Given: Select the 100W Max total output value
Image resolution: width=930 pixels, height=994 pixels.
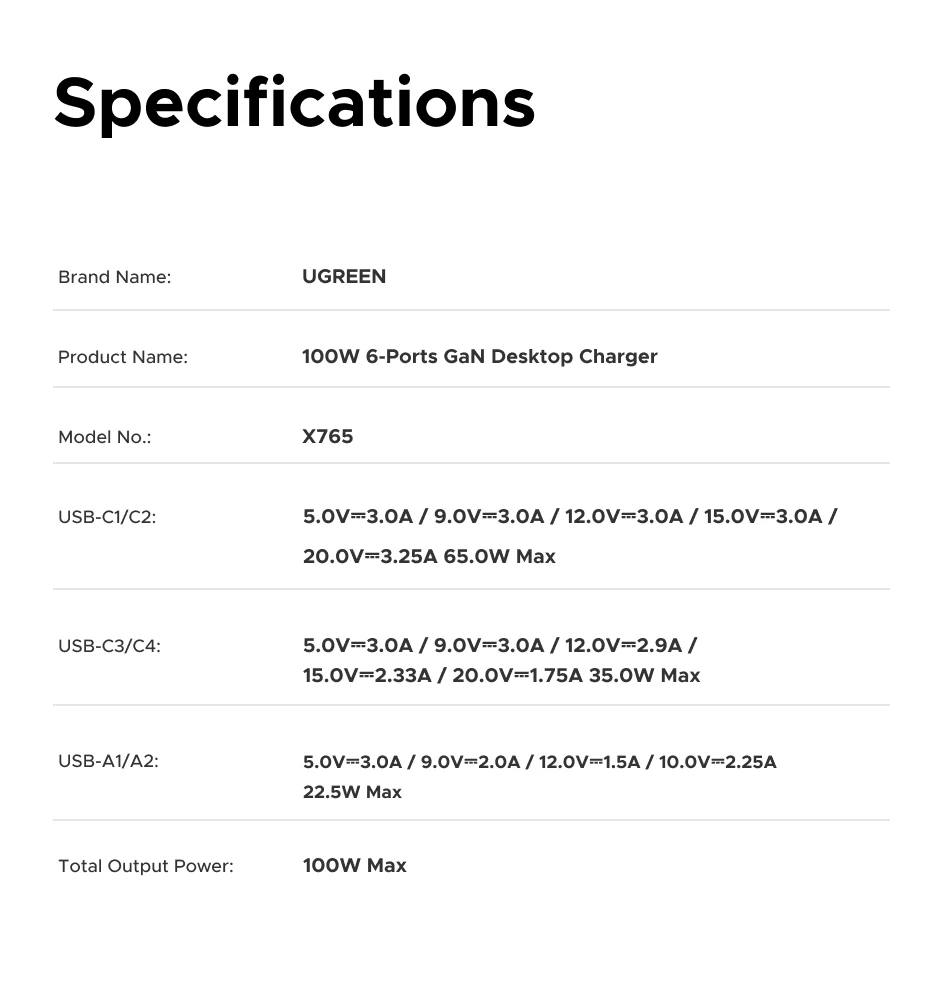Looking at the screenshot, I should (x=355, y=866).
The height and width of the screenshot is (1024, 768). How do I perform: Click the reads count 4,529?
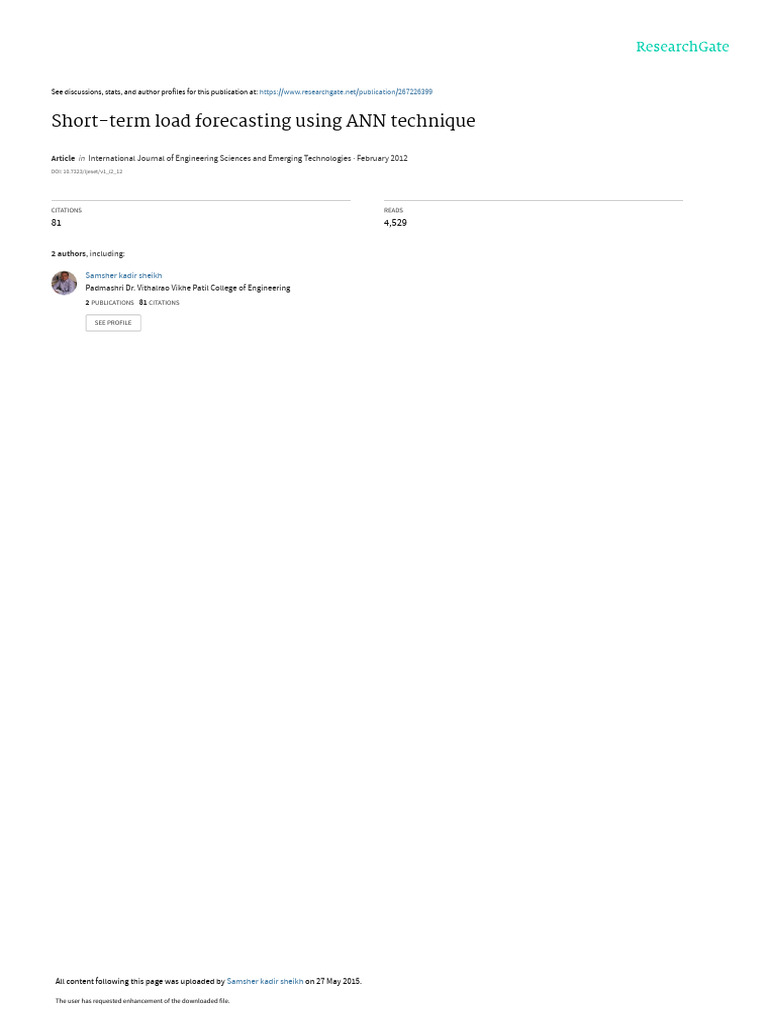tap(395, 223)
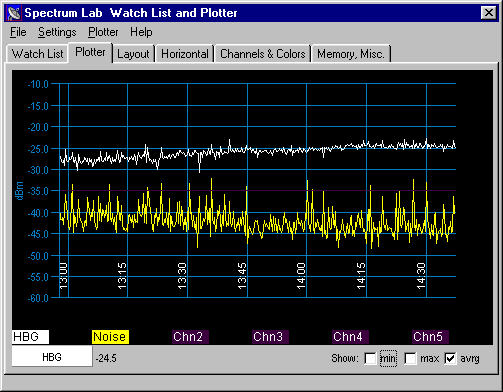Screen dimensions: 503x392
Task: Open the Memory, Misc. tab
Action: point(351,54)
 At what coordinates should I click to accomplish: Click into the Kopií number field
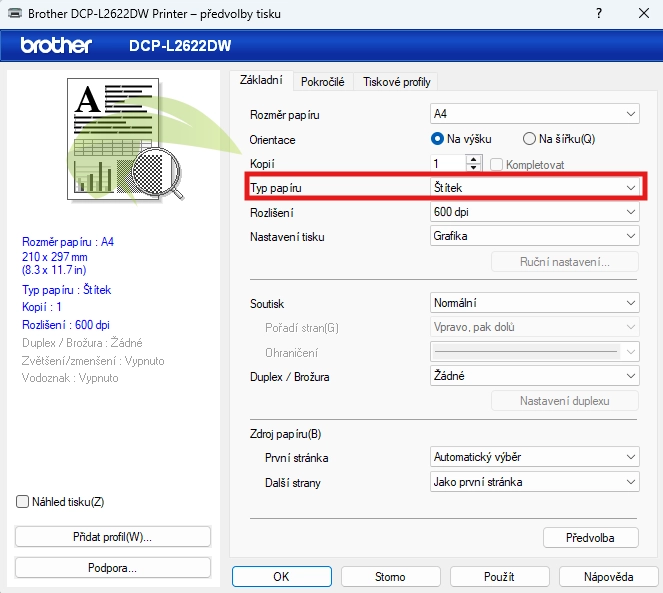click(x=447, y=163)
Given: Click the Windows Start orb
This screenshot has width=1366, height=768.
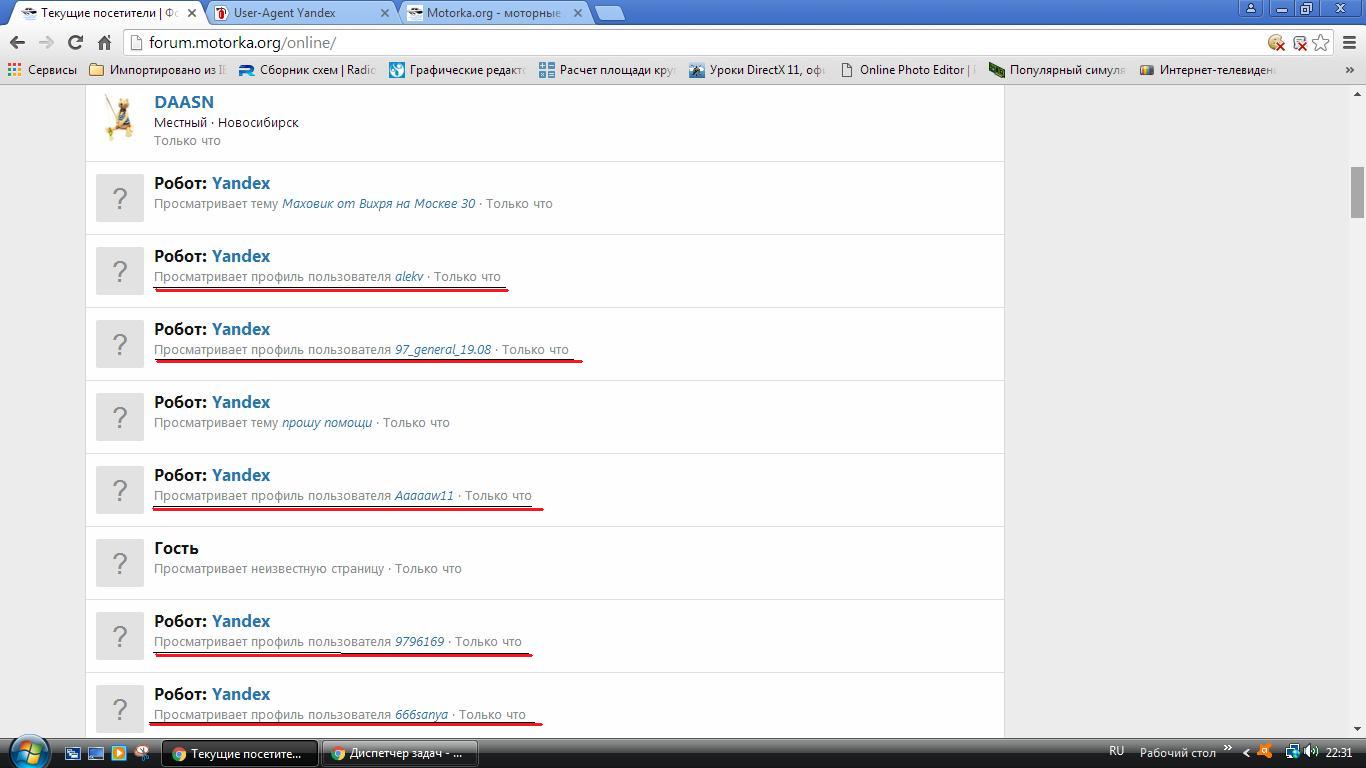Looking at the screenshot, I should pyautogui.click(x=29, y=752).
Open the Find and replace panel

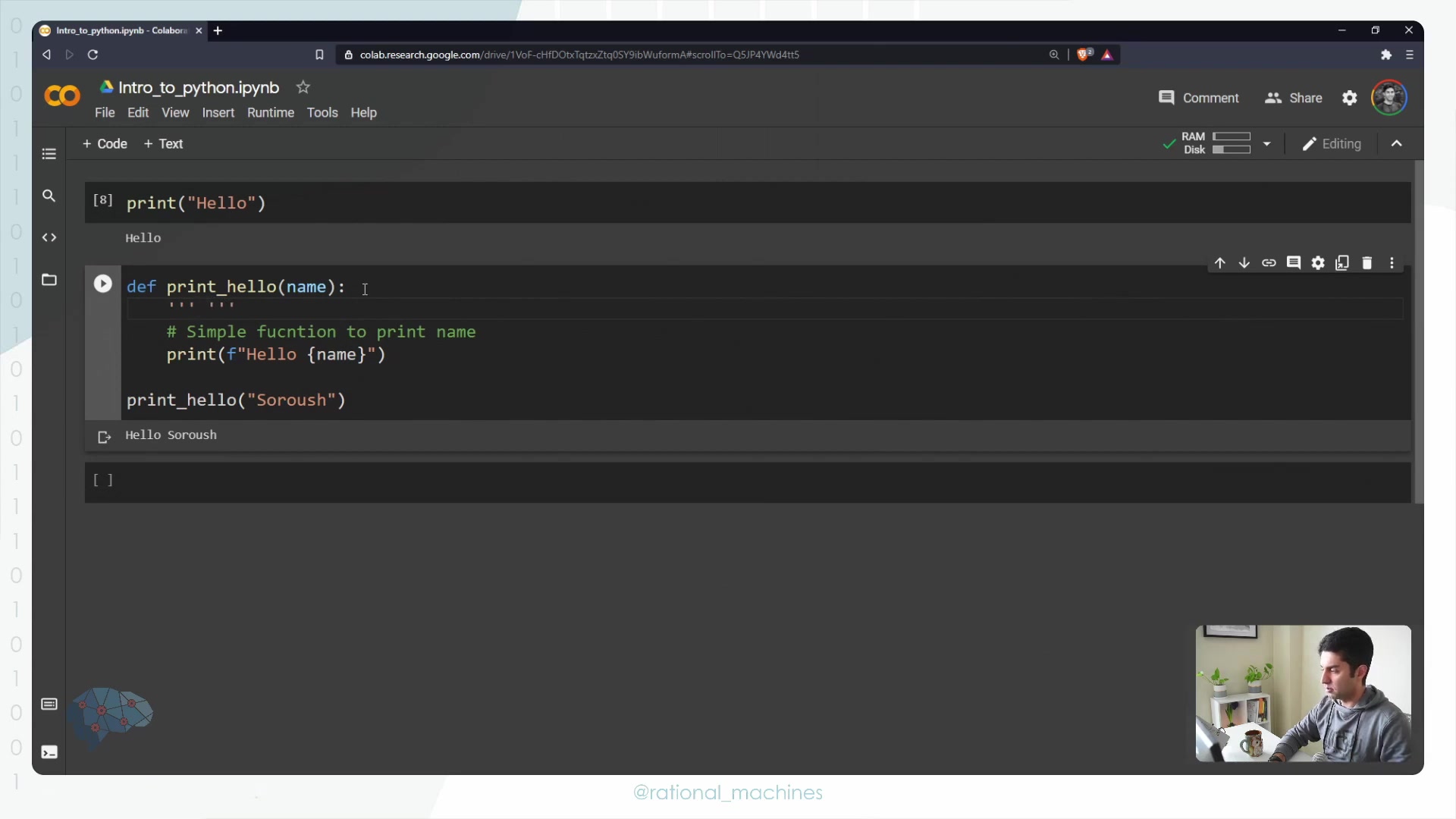pos(49,196)
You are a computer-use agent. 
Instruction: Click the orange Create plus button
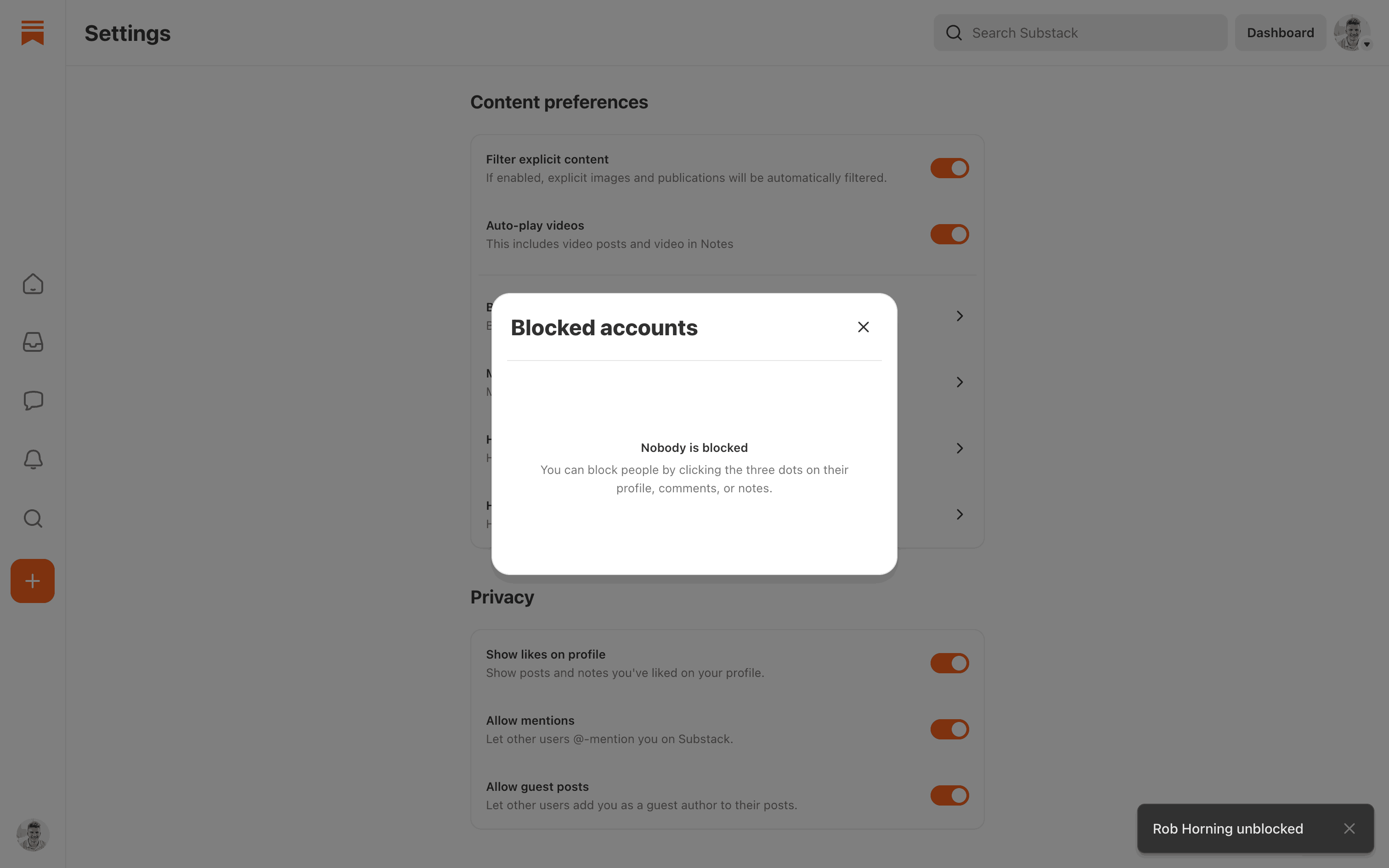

━━━━

• Problem details:
Retype every row above word for word, and leave the pictures out.

• The output:
Given: Select the 100W Max total output value
Image resolution: width=930 pixels, height=994 pixels.
Looking at the screenshot, I should (x=355, y=866).
The height and width of the screenshot is (1024, 768). How do I perform: Click the reads count 4,529?
tap(395, 223)
Screen dimensions: 503x392
Task: Open the Memory, Misc. tab
Action: point(351,54)
 At what coordinates should I click to accomplish: Click into the Kopií number field
click(x=447, y=163)
Given: Click the Windows Start orb
This screenshot has width=1366, height=768.
Looking at the screenshot, I should pyautogui.click(x=29, y=752).
Open the Find and replace panel

pos(49,196)
You are a computer-use agent. 
Instruction: Click the orange Create plus button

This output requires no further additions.